Oklahoma Ex Rel. Derryberry v. Federal Energy Regulatory Commission

494 F. Supp. 636, 1980 U.S. Dist. LEXIS 17407, 1980 WL 579552
CourtDistrict Court, W.D. Oklahoma
DecidedJune 4, 1980
DocketCIV-78-01251-T
StatusPublished
Cited by16 cases

This text of 494 F. Supp. 636 (Oklahoma Ex Rel. Derryberry v. Federal Energy Regulatory Commission) is published on Counsel Stack Legal Research, covering District Court, W.D. Oklahoma primary law. Counsel Stack provides free access to over 12 million legal documents including statutes, case law, regulations, and constitutions.

Bluebook
Oklahoma Ex Rel. Derryberry v. Federal Energy Regulatory Commission, 494 F. Supp. 636, 1980 U.S. Dist. LEXIS 17407, 1980 WL 579552 (W.D. Okla. 1980).

Opinion

MEMORANDUM OPINION

RALPH G. THOMPSON, District Judge.

The Natural Gas Policy Act of 1978 1 was signed into law on November 9, 1978, along with four other bills, as part of a comprehensive energy program. Broadly characterized, the Natural Gas Policy Act (hereafter NGPA or the Act) is intended to encourage production by providing price incentives for the exploration and production of new gas sources, with eventual deregulation of certain wells, while facilitating interstate transportation and supply. The NGPA represents the first federal regulation of wholly intrastate gas.
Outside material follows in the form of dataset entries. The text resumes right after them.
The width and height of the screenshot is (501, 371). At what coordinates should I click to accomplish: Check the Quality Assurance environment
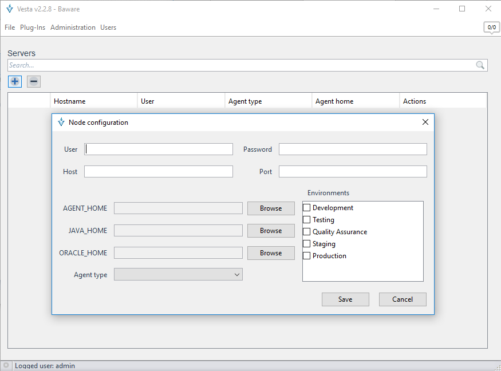click(x=307, y=232)
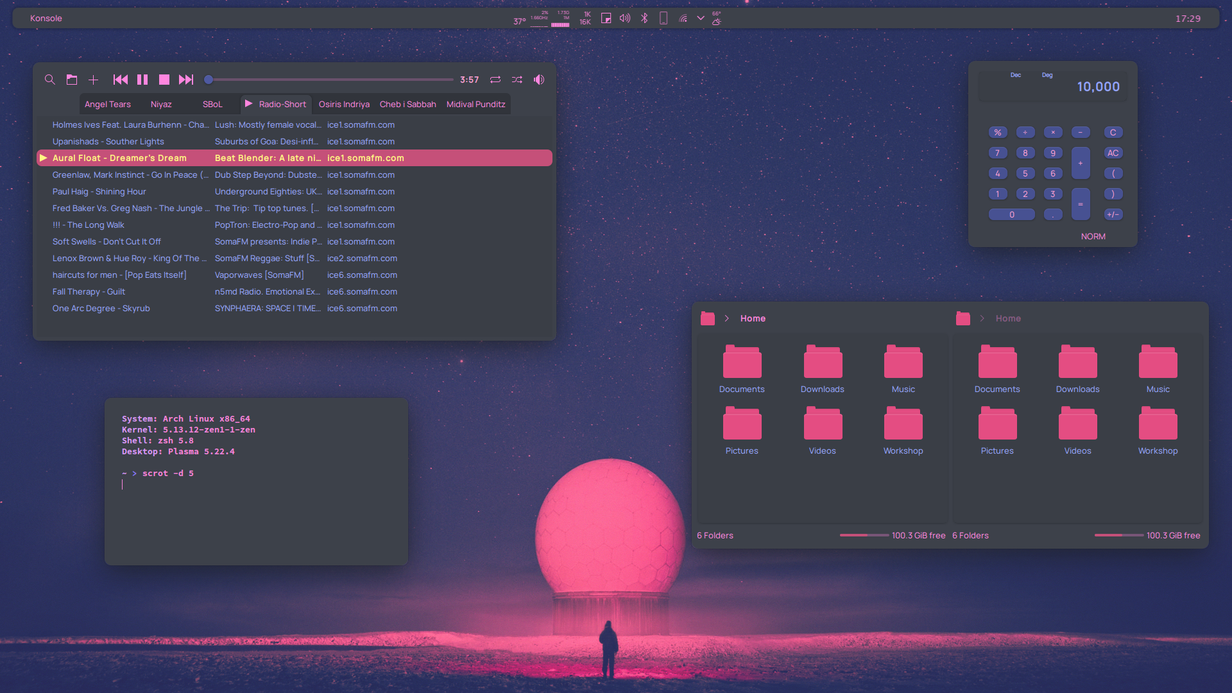Screen dimensions: 1232x693
Task: Toggle repeat mode in the player
Action: pos(495,80)
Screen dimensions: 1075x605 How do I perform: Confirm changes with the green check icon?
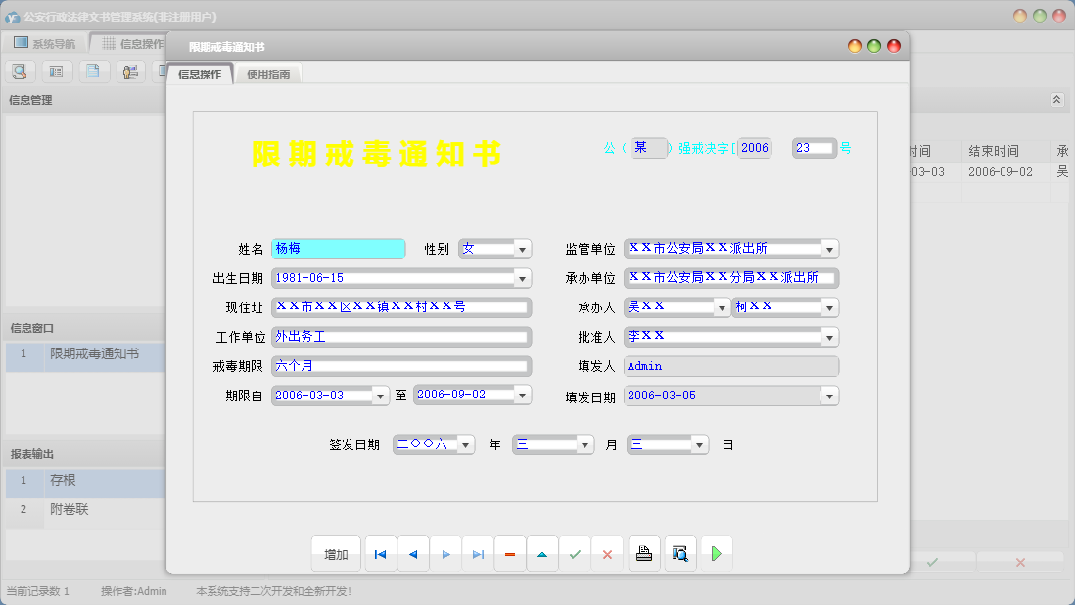click(575, 553)
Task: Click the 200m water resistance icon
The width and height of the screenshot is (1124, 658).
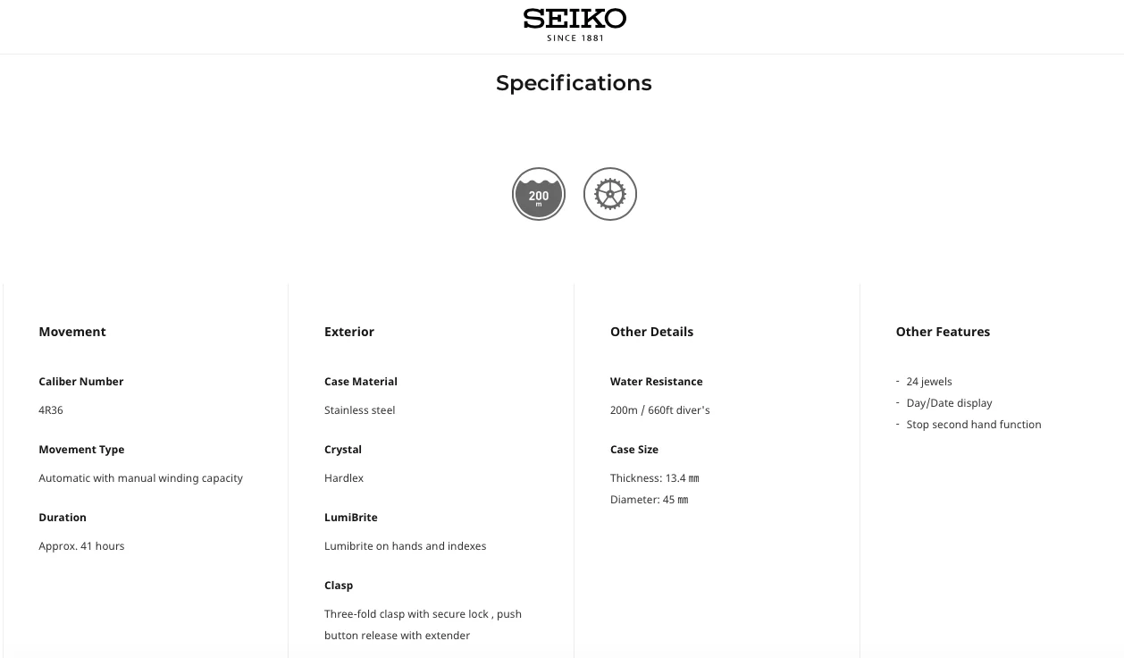Action: pos(539,194)
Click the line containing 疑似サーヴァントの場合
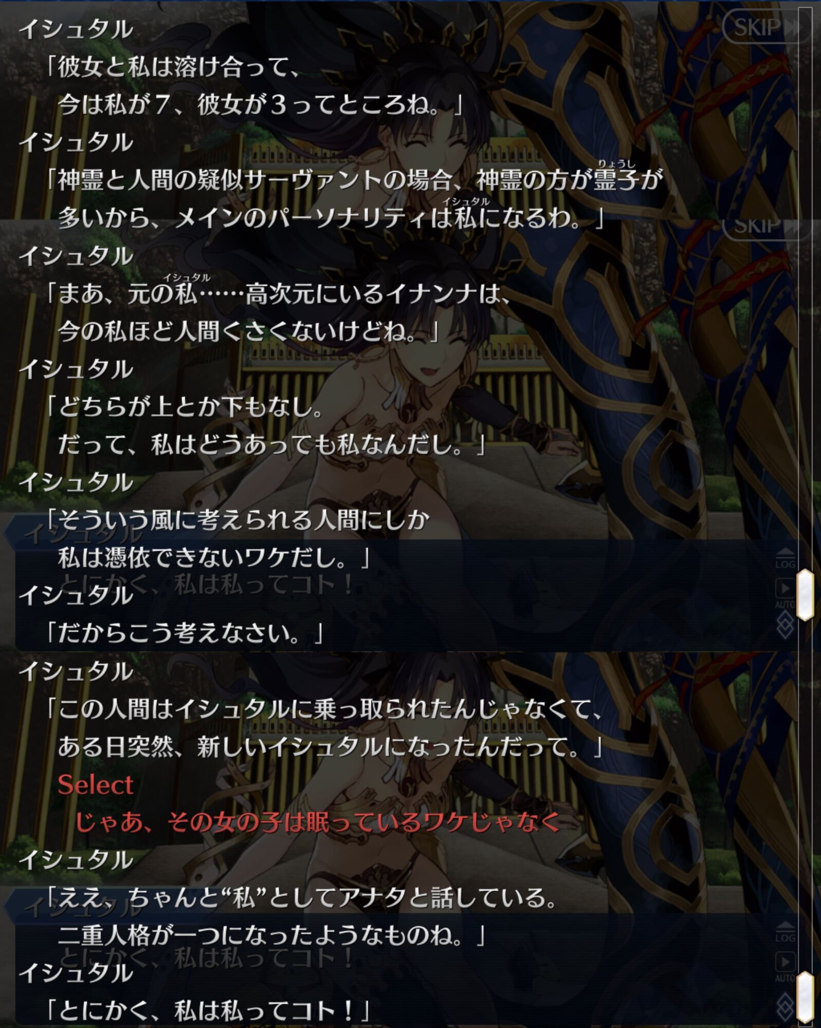Viewport: 821px width, 1028px height. [354, 180]
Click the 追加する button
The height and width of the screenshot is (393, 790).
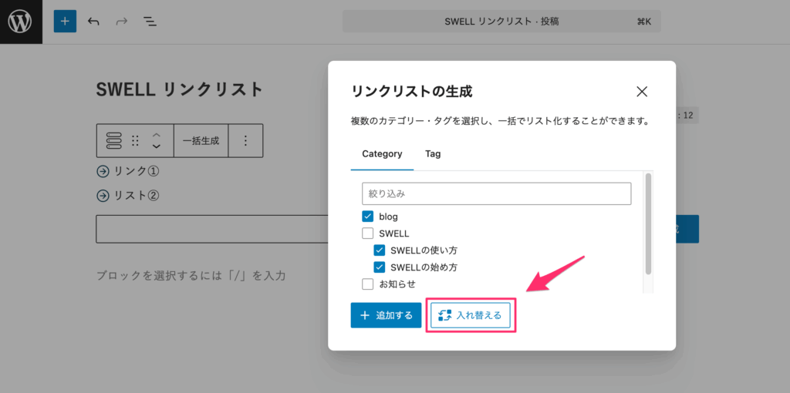[x=386, y=315]
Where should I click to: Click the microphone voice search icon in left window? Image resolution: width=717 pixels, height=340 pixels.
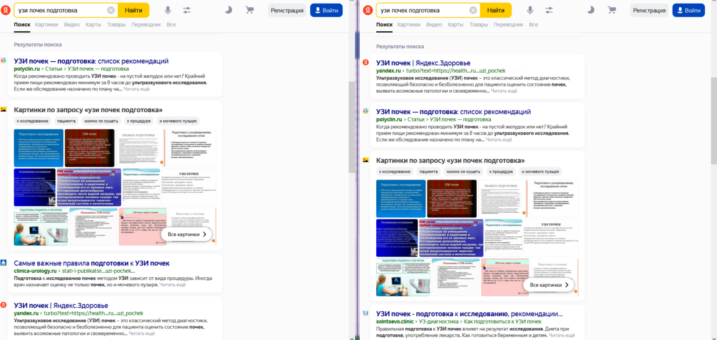(168, 10)
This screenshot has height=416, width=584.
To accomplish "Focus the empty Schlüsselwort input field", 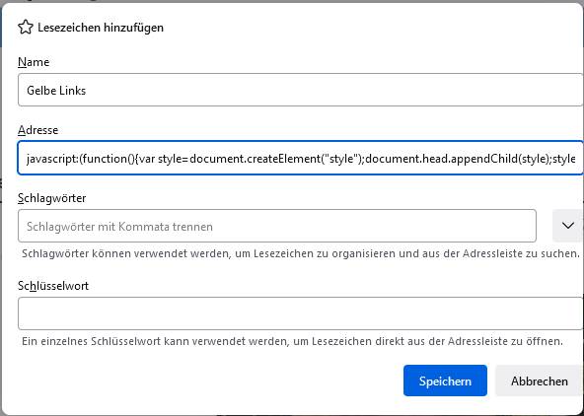I will [300, 313].
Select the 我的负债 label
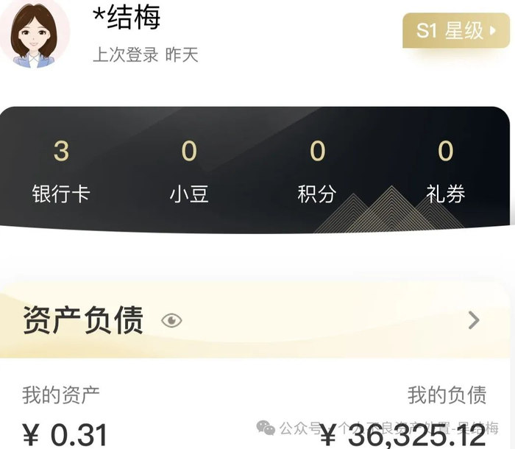Viewport: 515px width, 449px height. pos(447,395)
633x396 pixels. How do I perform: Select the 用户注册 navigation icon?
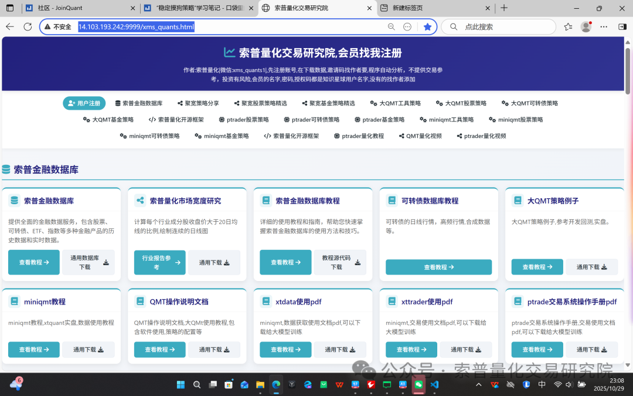(x=70, y=103)
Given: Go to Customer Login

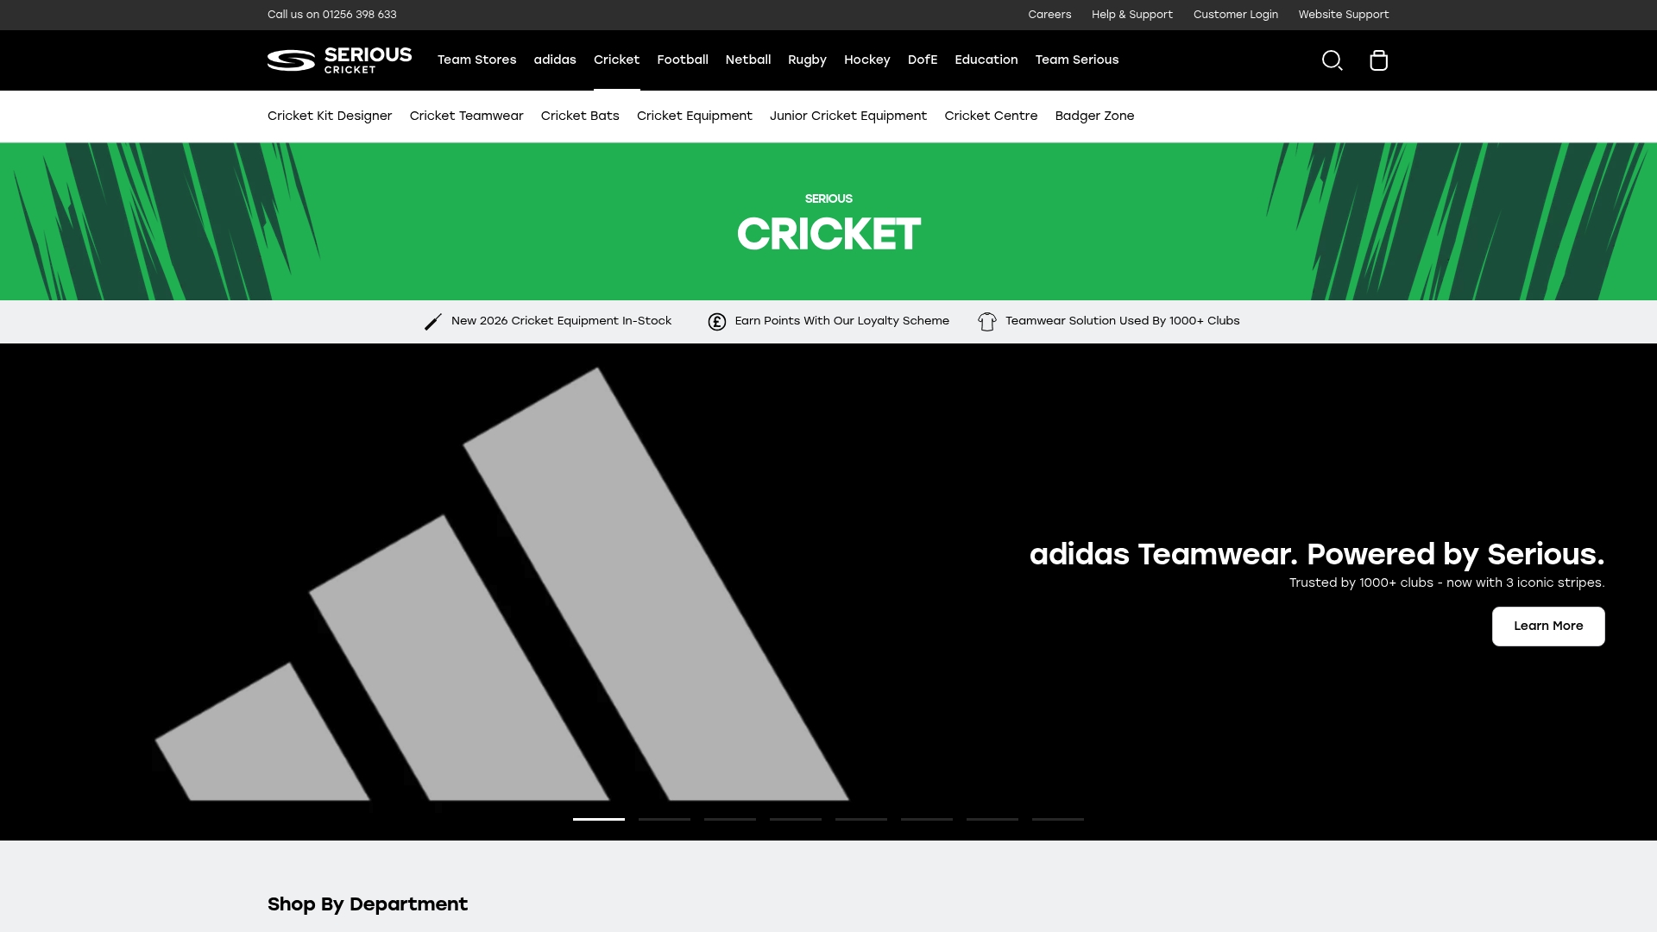Looking at the screenshot, I should 1235,15.
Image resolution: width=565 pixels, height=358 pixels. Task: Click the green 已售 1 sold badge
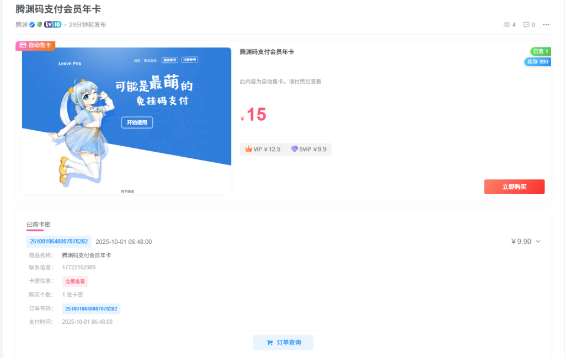click(540, 51)
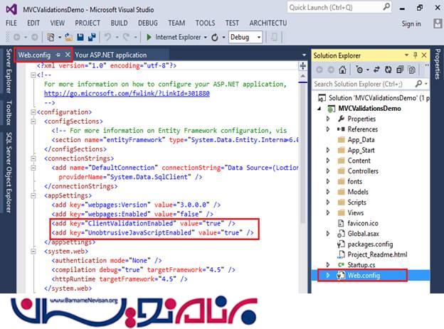The image size is (444, 329).
Task: Toggle the pin on the Web.config tab
Action: tap(58, 55)
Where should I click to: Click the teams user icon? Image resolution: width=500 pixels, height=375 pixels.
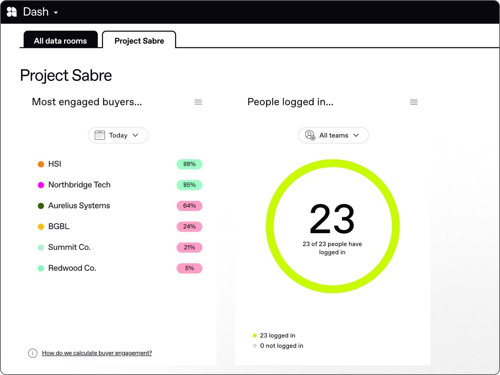tap(310, 135)
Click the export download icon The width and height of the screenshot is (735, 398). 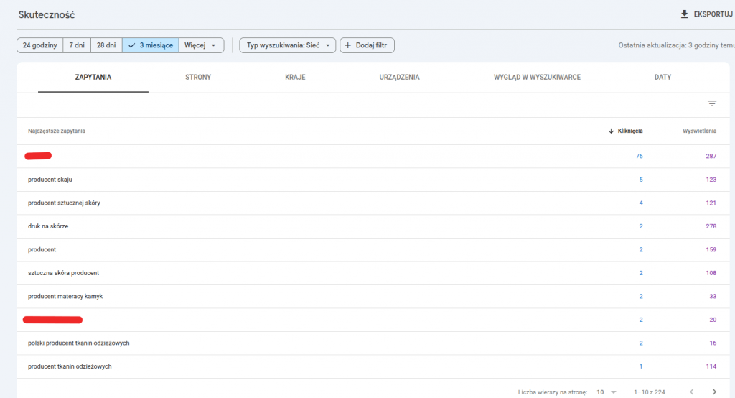pos(684,14)
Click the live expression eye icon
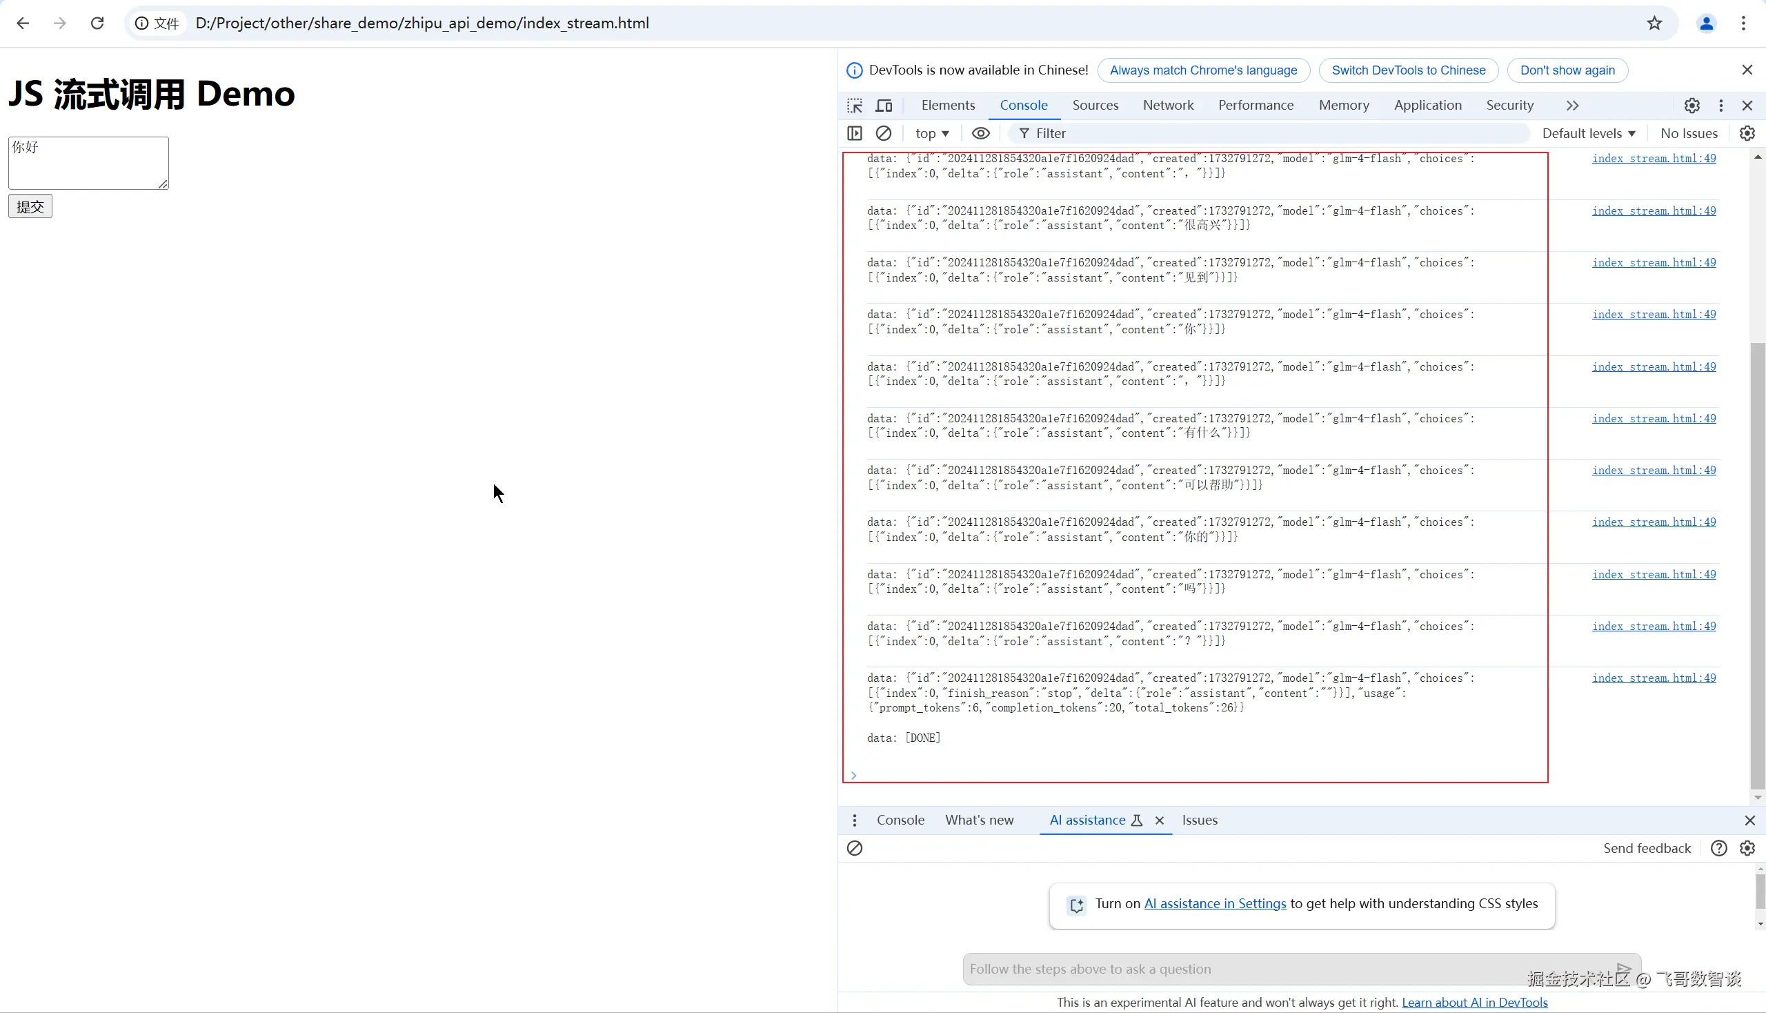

Oklahoma, Louisiana, and Texas challenge the NGPA as unconstitutional, alleging, in their complaint as amended and supplemented (hereafter amended complaint) that all provisions thereof which purport to affect intrastate gas (§§ 2, 101-103, 105- *644 109, 121, 122, 201-206, 301-304, 311-315, 504, and 602) exceed the power of Congress to regulate “commerce among the several states,” and abrogate the Tenth Amendment, as well as being a denial of equal protection and due process (count I). Plaintiff States allege that the provisions of the Act which “attempt to coerce plaintiffs” into enactment of legislation, assignment of state employees, and expenditure of state funds for the purpose of implementing federal policy (§§ 304, 312, 501, 503-506) are an invasion of state sovereignty and intergovernmental immunity, a violation of the constitutional guaranty of a republican form of government, a denial of equal protection, due process, and Tenth Amendment guarantees, and in excess of Congress’ commerce clause power (count II). The states of Texas and Oklahoma further allege that federal regulation of natural gas produced from the public lands within those states violates the terms of their admission into the Union (count III) 2 . Count IV of plaintiffs’ amended complaint alleges that all provisions of the Act which authorize the allocation and distribution of intrastate gas into interstate pipelines (§§ 201-206, 301-304, 311-315, 504) exceed Congress’ commerce clause power, and invade state sovereignty and immunity, as provided in the Tenth Amendment, equal protection, and due process clauses. Plaintiffs pray for a declaratory judgment that the named provisions of the Act are unconstitutional.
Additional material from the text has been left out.